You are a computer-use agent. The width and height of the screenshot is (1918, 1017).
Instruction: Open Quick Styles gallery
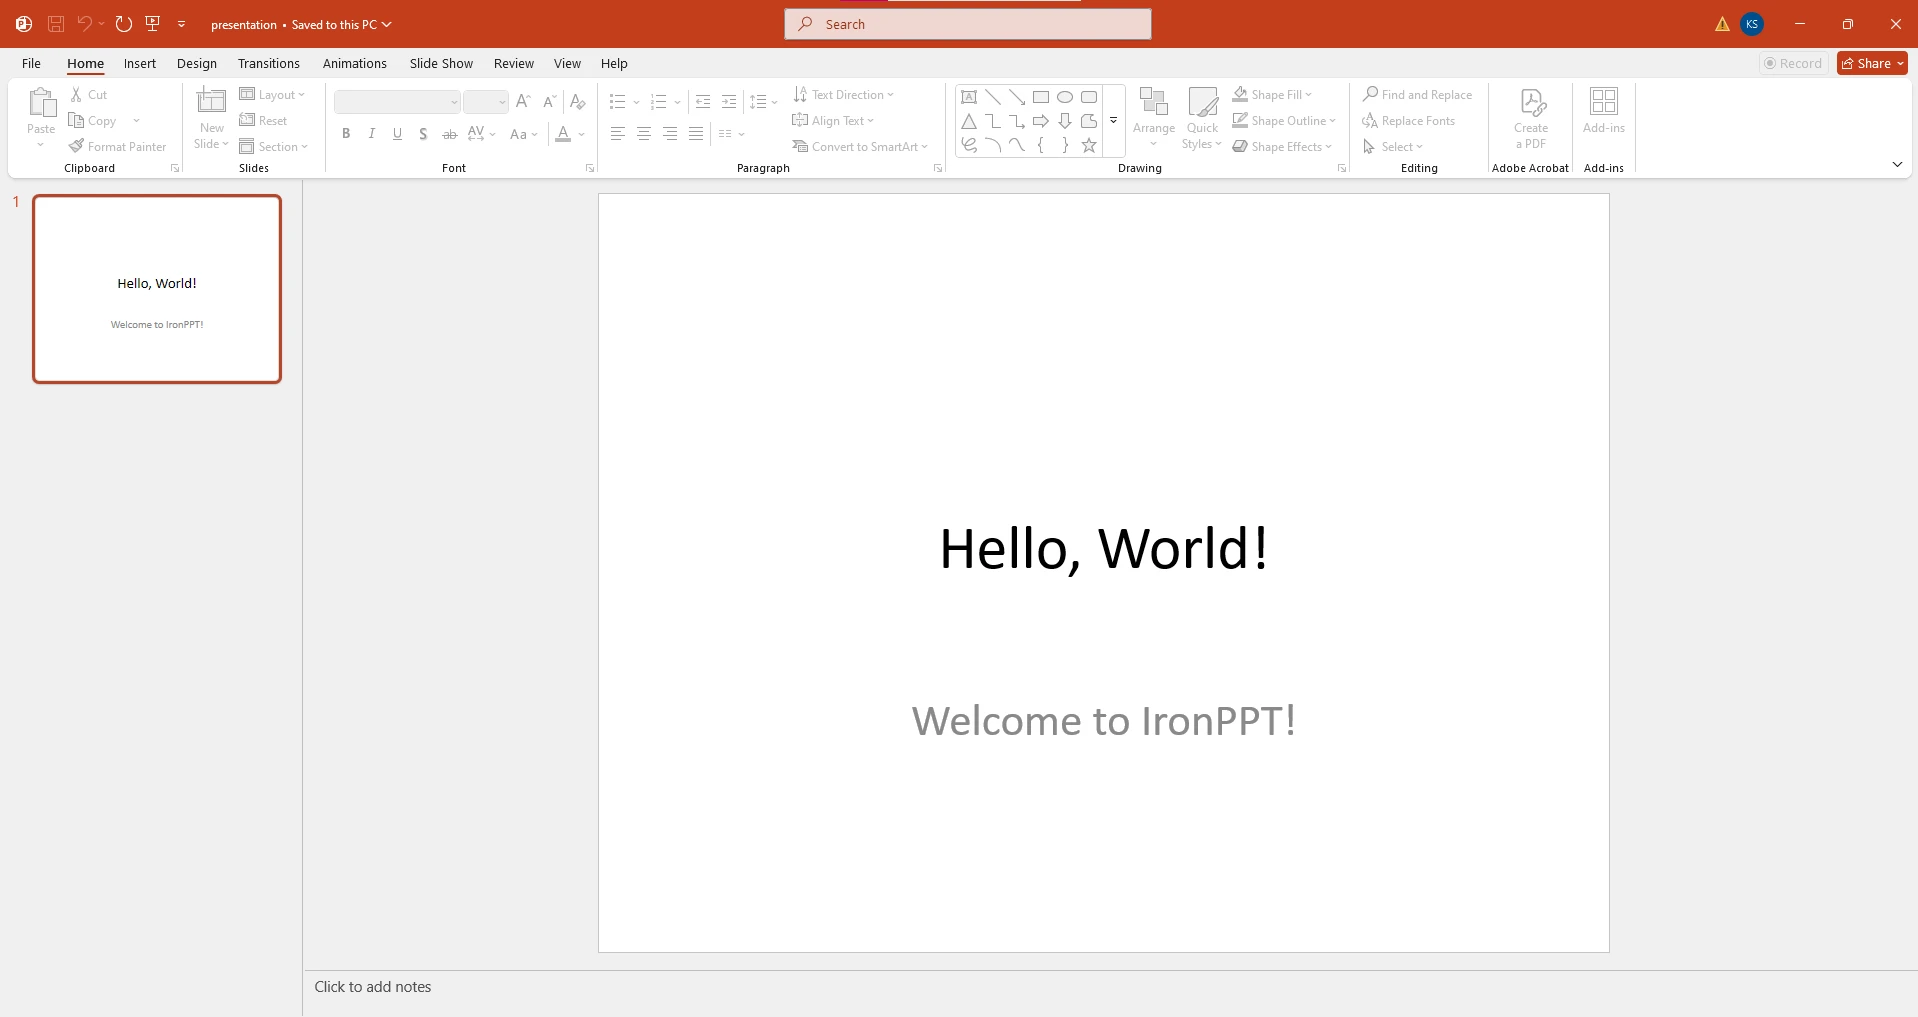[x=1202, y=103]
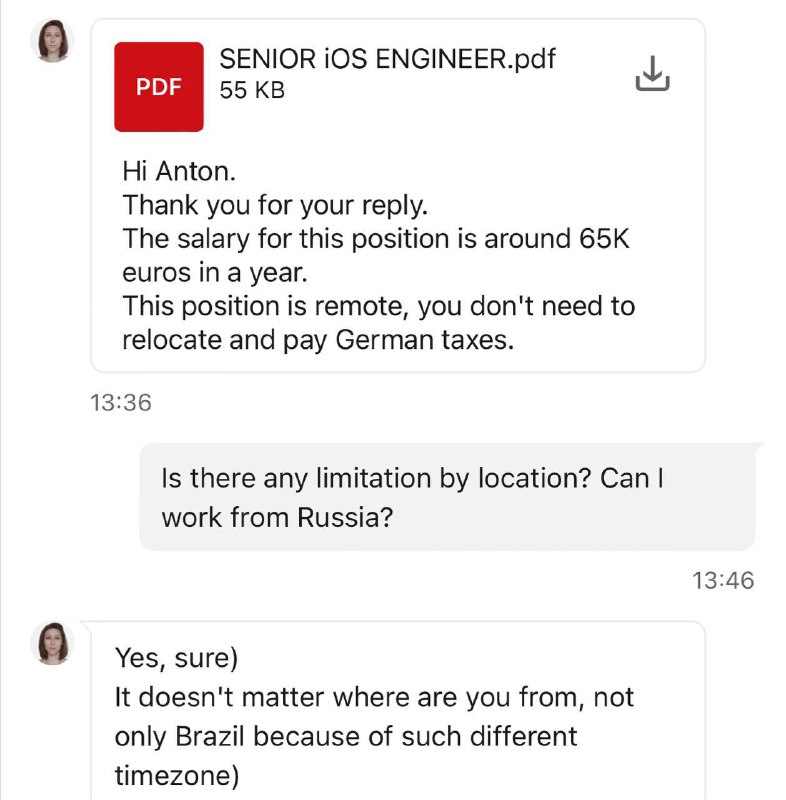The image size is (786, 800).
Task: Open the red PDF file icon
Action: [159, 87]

==================================================

* GIVEN INSTRUCTION *
Give every line of the items above as a Markdown table with the columns Row and Text, numbering the rows and leaving out blank lines. Omit the pictures.

* OUTPUT *
| Row | Text |
|---|---|
| 1 | You are a computer-use agent. The width and height of the screenshot is (1918, 1017). |
| 2 | Instruction: Open Quick Styles gallery |
| 3 | [x=1202, y=103] |
| 4 | The image size is (786, 800). |
| 5 | Task: Open the red PDF file icon |
| 6 | Action: [159, 87] |